Воробей, том 1 (СИ) - Дай Андрей. Страница 17
И все долгие тридцать минут за метаниями Алексея Александровича, через высокие окна наблюдали сотни людей. Пока слух о случившемся по вине идиота-кучера Non comme il faut не докатился до моего кабинета, и я не поспешил на выручку.
- Какие нынче погоды чудесные, Ваше императорское высочество, - нахально подхватывая Великого князя под локоть и увлекая к Салтыковским воротам, громко воскликнул я. С запада дул сильный пронизывающий до костей сырой ветер. Редкие влажные, напоминающие брызги слюны, снежинки неслись над землей, словно малюсенькие посланцы Провидения, выражающего таким образом отношение к замерзающему на берегах Невы городу. Хорошей погодой эту мерзость мог назвать только записной оптимист.

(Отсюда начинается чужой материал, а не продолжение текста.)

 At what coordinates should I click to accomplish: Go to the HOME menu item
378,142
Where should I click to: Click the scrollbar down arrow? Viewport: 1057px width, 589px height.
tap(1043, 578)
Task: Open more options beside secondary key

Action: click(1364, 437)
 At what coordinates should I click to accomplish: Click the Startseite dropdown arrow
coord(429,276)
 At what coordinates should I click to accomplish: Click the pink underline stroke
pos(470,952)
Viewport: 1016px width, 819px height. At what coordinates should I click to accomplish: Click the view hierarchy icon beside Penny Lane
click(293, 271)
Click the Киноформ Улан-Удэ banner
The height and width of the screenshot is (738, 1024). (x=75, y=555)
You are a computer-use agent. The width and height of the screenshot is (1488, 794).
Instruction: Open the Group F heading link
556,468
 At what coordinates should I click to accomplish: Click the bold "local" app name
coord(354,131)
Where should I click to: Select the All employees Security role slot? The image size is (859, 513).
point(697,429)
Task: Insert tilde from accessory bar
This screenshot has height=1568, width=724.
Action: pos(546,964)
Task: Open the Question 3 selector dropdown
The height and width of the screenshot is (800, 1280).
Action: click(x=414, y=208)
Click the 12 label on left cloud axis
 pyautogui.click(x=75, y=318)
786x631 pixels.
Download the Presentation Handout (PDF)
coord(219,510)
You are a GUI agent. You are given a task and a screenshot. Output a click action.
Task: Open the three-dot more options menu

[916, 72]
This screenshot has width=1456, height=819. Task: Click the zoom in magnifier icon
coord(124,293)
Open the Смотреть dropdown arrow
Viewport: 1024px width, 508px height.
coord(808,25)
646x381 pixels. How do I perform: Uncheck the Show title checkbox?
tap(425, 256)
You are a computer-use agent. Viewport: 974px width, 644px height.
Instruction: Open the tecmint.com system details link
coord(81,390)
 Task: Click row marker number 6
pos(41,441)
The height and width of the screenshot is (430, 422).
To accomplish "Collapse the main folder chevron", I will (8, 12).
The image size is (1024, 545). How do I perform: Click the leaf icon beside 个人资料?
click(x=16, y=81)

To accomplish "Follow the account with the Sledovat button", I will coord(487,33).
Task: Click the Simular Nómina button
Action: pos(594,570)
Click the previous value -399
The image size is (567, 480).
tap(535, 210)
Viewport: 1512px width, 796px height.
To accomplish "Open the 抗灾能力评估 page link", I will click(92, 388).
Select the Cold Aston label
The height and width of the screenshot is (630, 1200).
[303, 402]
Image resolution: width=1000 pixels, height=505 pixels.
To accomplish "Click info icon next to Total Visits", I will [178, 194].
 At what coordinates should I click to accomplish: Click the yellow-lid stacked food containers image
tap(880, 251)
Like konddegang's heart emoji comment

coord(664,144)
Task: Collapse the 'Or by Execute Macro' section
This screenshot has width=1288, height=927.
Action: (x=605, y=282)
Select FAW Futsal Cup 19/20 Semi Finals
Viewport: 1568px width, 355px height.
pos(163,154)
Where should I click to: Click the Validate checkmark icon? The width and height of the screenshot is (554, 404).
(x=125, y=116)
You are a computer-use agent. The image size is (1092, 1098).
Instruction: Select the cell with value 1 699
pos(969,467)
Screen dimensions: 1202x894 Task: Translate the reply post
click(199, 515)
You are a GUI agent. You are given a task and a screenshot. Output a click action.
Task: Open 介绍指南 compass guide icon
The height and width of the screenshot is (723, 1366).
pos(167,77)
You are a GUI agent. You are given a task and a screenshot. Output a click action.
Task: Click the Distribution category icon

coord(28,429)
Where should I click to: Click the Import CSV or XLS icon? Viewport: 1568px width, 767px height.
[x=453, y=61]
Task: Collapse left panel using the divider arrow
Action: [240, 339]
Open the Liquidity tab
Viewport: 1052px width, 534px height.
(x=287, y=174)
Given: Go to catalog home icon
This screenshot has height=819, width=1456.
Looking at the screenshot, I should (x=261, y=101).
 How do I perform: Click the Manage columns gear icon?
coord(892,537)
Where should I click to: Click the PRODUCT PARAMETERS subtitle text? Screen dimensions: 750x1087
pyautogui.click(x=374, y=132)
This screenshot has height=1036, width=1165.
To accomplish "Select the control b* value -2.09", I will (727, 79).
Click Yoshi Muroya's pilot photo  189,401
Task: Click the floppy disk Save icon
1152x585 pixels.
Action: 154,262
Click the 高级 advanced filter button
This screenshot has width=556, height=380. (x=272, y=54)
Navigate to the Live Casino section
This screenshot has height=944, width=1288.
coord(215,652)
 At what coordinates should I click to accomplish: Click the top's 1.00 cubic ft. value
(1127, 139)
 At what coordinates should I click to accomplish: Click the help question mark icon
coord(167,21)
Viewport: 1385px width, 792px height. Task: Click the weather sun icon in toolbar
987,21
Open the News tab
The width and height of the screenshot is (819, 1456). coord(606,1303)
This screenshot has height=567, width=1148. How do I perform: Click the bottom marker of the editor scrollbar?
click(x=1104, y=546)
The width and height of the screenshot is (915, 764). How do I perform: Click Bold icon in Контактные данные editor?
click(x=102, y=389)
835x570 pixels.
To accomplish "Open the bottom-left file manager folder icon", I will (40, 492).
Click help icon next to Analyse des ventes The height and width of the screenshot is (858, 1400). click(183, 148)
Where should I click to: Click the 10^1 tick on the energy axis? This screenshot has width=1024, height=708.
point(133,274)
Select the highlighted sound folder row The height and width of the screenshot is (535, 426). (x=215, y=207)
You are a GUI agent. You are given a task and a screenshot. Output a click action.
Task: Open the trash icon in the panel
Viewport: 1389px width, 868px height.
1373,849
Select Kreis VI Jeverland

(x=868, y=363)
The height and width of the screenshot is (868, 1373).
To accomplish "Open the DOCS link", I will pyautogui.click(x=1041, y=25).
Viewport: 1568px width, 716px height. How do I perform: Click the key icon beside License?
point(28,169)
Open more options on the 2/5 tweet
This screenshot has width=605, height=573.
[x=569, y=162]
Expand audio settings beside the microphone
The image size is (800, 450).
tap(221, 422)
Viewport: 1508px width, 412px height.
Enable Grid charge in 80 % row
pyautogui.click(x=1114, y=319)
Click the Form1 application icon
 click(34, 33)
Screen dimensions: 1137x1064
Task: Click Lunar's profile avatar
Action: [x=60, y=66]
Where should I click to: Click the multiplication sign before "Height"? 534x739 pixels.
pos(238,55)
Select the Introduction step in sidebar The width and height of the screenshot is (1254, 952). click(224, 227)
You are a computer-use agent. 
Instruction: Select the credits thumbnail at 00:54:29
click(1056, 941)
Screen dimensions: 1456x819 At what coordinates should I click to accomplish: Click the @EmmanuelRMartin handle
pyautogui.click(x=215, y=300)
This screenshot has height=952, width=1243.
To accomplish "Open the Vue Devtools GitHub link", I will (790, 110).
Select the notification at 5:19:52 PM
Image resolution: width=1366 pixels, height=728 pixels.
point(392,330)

- Вам, должно быть привычны северные холода, - продолжал тащить я князя Алексея. - А вот мы отвыкли уже…
- А, Герман, - очнулся, наконец, тот, начав осознанно переставлять ноги. - Вы всегда были на моей стороне. Скажите же мне сейчас. Что это все должно означать?
- Несчастный случай, Ваше императорское высочество, - скривился я. - Глупая ошибка, не более того. Курьез, и ничего более.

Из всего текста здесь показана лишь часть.